Overall, the disc isn’t entirely offensive. It is, perhaps, radio-friendly but for all its efforts to cover new ground, the album is remarkably bland and confirms Hamelin’s cry, “Everything I build is breaking down.”

—Adèle Barclay

A+ (90%)

Fleet Foxes
Fleet Foxes

Sub Pop

There’s a rumour going around that indie rock is undergoing a renaissance. A folk revival, if you will. If this movement had a leader it would be Fleet Foxes. Fearlessly singing perfect harmony, Fleet Foxes released their first album to thousands of eager listeners who have embraced the band and their efforts to make music that sounds like a hybrid of many different genres—perhaps creating one all their own.

 Fleet Foxes is five guys—Robin Pecknold, Skye Skjelset, J. Tillman, Casey Wescott and  Christian Wargo—from Seattle, which would explain their long hair and flannel shirts, but it doesn’t seem to explain why, at times, their music sounds like it’s being sung by some unnamed parishioners in the Southern United States, roughly 50 years ago. Like another group of five guys who were making music that sounded much more Southern than their birthplace, Fleet Foxes would appear to be this generation’s version of The Band.

 The 11 songs on the record paint mostly images of pastoral scenes with a narrative voice that sounds like some mythological woodland creature.

“Ragged Wood” opens with the melancholic plea “Come down from the mountain, you have been gone too long/ The spring is upon us, follow my only song/ Settle down with me by the fire of my yearning/You should come back home, back on your own now,” against a shuffling shaker-and-tambourine rhythm, switching between Robin Pecknold’s lead vocals and the band’s harmonies after each verse.
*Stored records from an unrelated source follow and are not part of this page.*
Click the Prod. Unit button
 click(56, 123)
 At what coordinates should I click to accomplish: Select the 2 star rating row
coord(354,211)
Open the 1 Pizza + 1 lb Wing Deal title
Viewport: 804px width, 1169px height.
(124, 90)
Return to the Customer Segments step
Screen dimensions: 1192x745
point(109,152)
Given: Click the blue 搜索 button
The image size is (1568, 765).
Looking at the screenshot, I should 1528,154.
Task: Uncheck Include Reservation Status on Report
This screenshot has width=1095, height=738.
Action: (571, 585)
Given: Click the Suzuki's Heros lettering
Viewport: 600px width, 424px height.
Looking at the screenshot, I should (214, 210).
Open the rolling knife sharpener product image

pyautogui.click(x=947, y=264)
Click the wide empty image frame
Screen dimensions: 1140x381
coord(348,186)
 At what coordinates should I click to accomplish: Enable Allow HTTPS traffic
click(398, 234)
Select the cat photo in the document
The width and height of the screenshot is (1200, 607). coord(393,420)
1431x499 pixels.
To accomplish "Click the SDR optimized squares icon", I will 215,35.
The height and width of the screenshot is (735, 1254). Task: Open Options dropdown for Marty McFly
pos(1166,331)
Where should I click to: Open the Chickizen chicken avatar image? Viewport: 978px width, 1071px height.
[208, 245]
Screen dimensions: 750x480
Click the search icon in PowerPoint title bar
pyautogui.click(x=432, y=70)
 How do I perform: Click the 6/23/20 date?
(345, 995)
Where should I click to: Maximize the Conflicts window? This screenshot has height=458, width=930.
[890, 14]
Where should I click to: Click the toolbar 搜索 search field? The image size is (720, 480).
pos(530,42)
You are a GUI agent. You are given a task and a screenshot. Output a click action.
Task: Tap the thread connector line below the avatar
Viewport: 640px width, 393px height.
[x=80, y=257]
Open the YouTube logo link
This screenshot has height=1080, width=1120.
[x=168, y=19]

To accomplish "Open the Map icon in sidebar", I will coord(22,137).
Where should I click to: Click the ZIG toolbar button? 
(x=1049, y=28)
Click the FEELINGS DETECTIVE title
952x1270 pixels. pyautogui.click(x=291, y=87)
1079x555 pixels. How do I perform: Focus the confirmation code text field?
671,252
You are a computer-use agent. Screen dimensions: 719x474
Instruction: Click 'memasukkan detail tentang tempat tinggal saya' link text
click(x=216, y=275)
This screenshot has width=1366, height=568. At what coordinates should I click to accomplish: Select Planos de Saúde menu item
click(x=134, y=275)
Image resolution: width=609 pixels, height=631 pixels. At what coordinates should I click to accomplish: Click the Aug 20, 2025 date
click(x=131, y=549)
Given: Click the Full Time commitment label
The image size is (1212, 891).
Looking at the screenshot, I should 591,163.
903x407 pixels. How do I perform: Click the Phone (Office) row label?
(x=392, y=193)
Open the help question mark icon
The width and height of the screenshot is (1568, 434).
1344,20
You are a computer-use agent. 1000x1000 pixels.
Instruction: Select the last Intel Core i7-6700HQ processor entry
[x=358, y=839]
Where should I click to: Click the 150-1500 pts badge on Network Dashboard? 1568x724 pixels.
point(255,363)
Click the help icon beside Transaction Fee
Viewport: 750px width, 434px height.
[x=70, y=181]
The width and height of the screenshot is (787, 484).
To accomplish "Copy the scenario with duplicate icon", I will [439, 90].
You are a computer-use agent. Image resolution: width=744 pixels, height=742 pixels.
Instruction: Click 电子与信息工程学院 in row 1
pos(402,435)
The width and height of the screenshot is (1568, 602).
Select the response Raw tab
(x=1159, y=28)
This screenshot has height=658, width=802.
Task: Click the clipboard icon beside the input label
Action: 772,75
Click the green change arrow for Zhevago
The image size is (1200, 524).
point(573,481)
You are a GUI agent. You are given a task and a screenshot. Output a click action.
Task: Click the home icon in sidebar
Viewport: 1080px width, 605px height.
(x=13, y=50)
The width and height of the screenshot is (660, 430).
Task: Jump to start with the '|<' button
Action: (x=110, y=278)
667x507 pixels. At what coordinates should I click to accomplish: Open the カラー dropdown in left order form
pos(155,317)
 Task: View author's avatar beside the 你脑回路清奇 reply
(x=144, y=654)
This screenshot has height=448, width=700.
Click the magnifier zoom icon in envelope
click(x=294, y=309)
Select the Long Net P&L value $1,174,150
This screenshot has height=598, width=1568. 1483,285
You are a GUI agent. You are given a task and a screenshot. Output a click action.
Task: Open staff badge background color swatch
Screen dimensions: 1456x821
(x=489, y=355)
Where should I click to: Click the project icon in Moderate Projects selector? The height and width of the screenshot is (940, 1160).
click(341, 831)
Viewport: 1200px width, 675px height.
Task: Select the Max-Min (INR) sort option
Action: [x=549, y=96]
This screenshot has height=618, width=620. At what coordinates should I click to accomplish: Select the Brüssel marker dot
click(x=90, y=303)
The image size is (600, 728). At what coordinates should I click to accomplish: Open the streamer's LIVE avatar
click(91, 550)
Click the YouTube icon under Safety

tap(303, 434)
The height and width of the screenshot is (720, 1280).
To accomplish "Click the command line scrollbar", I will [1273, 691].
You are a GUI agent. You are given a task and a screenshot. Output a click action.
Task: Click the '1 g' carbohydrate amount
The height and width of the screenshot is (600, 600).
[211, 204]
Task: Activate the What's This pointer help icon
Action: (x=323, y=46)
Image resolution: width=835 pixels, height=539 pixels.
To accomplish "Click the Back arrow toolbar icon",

There’s a change of tempo throughout the song, and a series of rises and falls that make the song enjoyable and interesting to listen to over and over again. Each song is as unique and as innovative as this one and, although the words may seem a little pastoral for some people’s liking, they are not foreign but surprisingly relatable.

 “Heard Them Stirring” is an instrumental-heavy piece and yet the vocals create a mood all their own—we don’t need any lyrics to tell us what’s going on. Layered with swirling melodies, tones of organs, bells, strings and a healthy serving of that Seattle reverb we all love makes this record as musically complex as it is vocally intriguing.

 The record ends with the almost acapella and very sparse song “Oliver James.” Pecknold’s vocals are completely bare and he lets every last word linger. Fleet Foxes hold on to every last bar, every last word. They don’t want it to be over and neither will you.